I wished I could cry, but I couldn’t,
not then. Not ‘til much later
when we were alone in my room,
on the bed, worn out,
with the lights off, no sound,
a single thread of cum
connecting us to the world.
I waited for a ripple to stir
the surface of a pond,
a tiny sign of life as it is lived by others,
but I gave you only tears,
the inarticulate sobs of the habitually scared.

© Brian Kirk

Junkyard Full of Flowers, by Paul McMahon

As she fumbled with the buttons of her jeans
the damp animal musk of her warmth rose
from the swan of her neck and mixed
with the fog-wet of the cold alley wall.
The streetlight, covered in a speckled veil
of drizzle, flooded the alley in aquarium-blue.

The muddy puddles we had just splashed through
had settled, tapered in winding rainbows, smooth
as her silk eyes – they lay on the concrete
gaping up, like apertures photographing
the wild moonlight, recording poet’s dreams
into the scriptures of riverbed churches.

In her husky voice I heard the rumbling
of mad oceans and the bums of salvation
came to life, jumping in the pools
of petroleum rainbows
and I saw stars and trembling bridges
walk frail light to the ledges of the visions
beyond the woodland path
as it turns through the forest and out of sight.

A car swerved past. In its headlight, the cloudy mirage
of her breath lit up in the air, leaving the rose
of its afterimage hanging there for the second
before the darkness snatched it.
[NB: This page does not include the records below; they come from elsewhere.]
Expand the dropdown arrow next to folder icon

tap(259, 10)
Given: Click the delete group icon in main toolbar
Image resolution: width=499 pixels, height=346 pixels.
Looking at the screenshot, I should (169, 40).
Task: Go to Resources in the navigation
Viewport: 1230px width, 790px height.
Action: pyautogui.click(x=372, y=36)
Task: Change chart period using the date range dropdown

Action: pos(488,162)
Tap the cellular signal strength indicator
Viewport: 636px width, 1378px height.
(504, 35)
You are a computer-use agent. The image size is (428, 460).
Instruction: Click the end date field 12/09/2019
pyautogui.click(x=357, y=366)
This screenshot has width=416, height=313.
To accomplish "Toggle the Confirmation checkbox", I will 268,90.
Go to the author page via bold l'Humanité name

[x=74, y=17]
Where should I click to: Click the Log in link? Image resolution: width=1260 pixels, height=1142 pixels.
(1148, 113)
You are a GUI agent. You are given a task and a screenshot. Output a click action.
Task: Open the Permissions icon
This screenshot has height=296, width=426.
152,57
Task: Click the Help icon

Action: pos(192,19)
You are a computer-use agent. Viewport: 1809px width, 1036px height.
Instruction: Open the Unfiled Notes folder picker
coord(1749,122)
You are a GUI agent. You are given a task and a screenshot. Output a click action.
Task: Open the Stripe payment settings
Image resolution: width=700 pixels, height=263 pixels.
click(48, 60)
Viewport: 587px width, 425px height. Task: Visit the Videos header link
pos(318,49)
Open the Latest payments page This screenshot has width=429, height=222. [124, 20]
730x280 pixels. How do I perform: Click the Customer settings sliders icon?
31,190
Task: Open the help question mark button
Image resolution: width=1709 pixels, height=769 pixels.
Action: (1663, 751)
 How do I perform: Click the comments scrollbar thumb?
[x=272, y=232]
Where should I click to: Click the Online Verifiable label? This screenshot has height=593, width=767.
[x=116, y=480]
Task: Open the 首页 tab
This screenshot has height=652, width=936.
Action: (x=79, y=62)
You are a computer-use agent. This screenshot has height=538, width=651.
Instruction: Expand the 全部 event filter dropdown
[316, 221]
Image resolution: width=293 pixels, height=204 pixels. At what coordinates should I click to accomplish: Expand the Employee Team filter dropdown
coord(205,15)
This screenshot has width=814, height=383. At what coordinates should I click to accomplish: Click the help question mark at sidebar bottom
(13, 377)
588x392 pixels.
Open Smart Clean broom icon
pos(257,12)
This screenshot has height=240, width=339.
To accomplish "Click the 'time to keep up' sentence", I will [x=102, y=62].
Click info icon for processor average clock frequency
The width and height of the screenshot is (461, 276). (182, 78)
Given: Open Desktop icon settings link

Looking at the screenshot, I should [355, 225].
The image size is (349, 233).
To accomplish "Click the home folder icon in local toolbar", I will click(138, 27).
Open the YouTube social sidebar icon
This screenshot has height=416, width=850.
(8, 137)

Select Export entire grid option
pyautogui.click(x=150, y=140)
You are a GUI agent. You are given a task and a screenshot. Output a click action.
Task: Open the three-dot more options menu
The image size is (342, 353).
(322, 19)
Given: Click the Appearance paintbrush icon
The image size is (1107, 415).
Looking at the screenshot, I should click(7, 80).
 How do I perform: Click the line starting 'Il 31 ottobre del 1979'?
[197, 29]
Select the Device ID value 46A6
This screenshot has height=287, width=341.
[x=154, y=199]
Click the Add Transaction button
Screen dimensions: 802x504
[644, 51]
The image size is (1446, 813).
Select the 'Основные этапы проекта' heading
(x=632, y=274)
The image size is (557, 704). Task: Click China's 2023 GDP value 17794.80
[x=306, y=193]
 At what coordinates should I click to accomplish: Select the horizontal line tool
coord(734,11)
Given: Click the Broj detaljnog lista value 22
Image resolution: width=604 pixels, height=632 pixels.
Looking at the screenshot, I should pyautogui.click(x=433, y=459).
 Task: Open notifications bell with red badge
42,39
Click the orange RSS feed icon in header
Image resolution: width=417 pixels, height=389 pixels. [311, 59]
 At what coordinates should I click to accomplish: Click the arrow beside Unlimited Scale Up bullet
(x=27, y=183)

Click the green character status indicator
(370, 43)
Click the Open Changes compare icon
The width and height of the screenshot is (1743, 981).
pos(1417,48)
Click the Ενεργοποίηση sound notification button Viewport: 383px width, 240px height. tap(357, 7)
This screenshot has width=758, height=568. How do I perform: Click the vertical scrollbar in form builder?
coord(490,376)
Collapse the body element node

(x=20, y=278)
As the car drove off
the illuminated perfume of its wrung blossom
spread through the blue alley, leaving,
in place of the strewn cast-offs,
a junkyard full of flowers.

© Paul McMahon

To Samar Hassan, by Jessamine O Connor

—and after the death of photographer Chris Hondros—

I had to wake my baby this morning
Pink-faced, her head was damp and hot
Stuck, soft, in the corner of the cot
Unusually late at ten o clock

I needed to hold onto her heat
Weigh that bulk in my arms, and squash
My dry face against her clammy cheeks, when
I saw your picture in the paper again

Your 5-year-old loss on the shadow road
Open-mouthed and raddled in your parents blood
Standing alone, and barely hip-high
To the G.I, still holding his gun

I remember you, your black+white scream
Was it seven years ago? I felt something
Turned the page, carried on
And now even the man with the camera is gone

So you’re back on that road in a spotlight of grief
The blood rains around you, frozen in grey
That day, the day that can’t be undone
And the G.I is still swinging his gun

I see you, and hear that thing people say
How you don’t know what you’ve got ‘til it’s gone
So I breathe this new life in, and know what we have
The luck that it hasn’t been taken away.

© Jessamine O Connor

Stephanelle, by Chris Pearson

You came one weekend but you stayed for good
That warm first kiss has lasted through the years
Our bodies not our minds knew where we stood.

When first you came we both thought that we would
Just turn our backs and part, not shedding tears,
You came one weekend but you stayed for good

Since then we’ve learned our lesson, understood,
That our two lives were linked. It now appears
our bodies not our minds knew where we stood.

We kissed, unknowing, but our dumb mouths should
- if not tongue-tied - have told we were blind seers.
You came one weekend but you stayed for good.

Then sweet content flowed in, a rising flood
That swept away all worries, doubts and fears
Our bodies not our minds knew where we stood.

We’ve grown together since, in parenthood,
Till now we fit and match like well-meshed gears
You came one weekend but you stayed for good
Our bodies not our minds knew where we stood.